Divulgação 121c9274 f0e7 4867 97a4 1c7740d17a88 Aécio Neves

O Senado fez o que prevê a Constituição. Mas a decisão favorável ao senador Aécio Neves, é claro, soma pontos na desmoralização do Congresso. O que fica para as manchetes é a proteção ao colega de parlamento por parte de uma maioria de nomes implicados em casos de corrupção. Pesou, mais uma vez, o instinto de sobrevivência; e todos protegem cada um.  

 

Em tempos de caçada geral, os congressistas são massacrados por qualquer gesto ou qualquer voto, até mesmo quando decidem de acordo com a lei e a lógica. Foi o que ocorreu na votação sobre o mandato do senador Aécio Neves.
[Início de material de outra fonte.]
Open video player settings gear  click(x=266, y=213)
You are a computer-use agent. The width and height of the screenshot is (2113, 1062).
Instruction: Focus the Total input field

Mais uma vez, era uma decisão sobre algo mais amplo e mais relevante do que a causa específica. Estava em jogo o respeito à letra da lei.

 

Como tanta gente já lembrou, segundo a Constituição, o parlamentar não pode ser preso ou afastado do mandato, sem autorização da Câmara ou do Senado. Assim, uma decisão do STF nesse sentido terá de obrigatoriamente passar pelo crivo do Poder Legislativo. Há dois dias, portanto, senadores fizeram o que tinham de fazer. E não foi uma decisão fácil.

 

A dificuldade número um para julgar o caso Aécio foi a opinião pública. Ou seja, mesmo agindo dentro da legalidade, o Senado sofreu a pressão das ruas – ainda que virtuais – e isso poderia ter derrotado o senador mineiro. Pela imprensa, entre intelectuais e artistas, as reações foram as mais previsíveis que poderiam pintar. Ou vai pra cadeia ou nada mais funciona no país.

 

Não importa o tamanho da crise, nenhuma decisão errada poderá ser tomada como certa. E a gravidade da crise não será combatida com o erro – ainda que o errado venha a ser a escolha da maioria da população. Aécio deve ter o mandato cassado e, além disso, deve ser preso? Parece que sim. Mas, para isso ocorrer, ele terá de responder a um processo legal.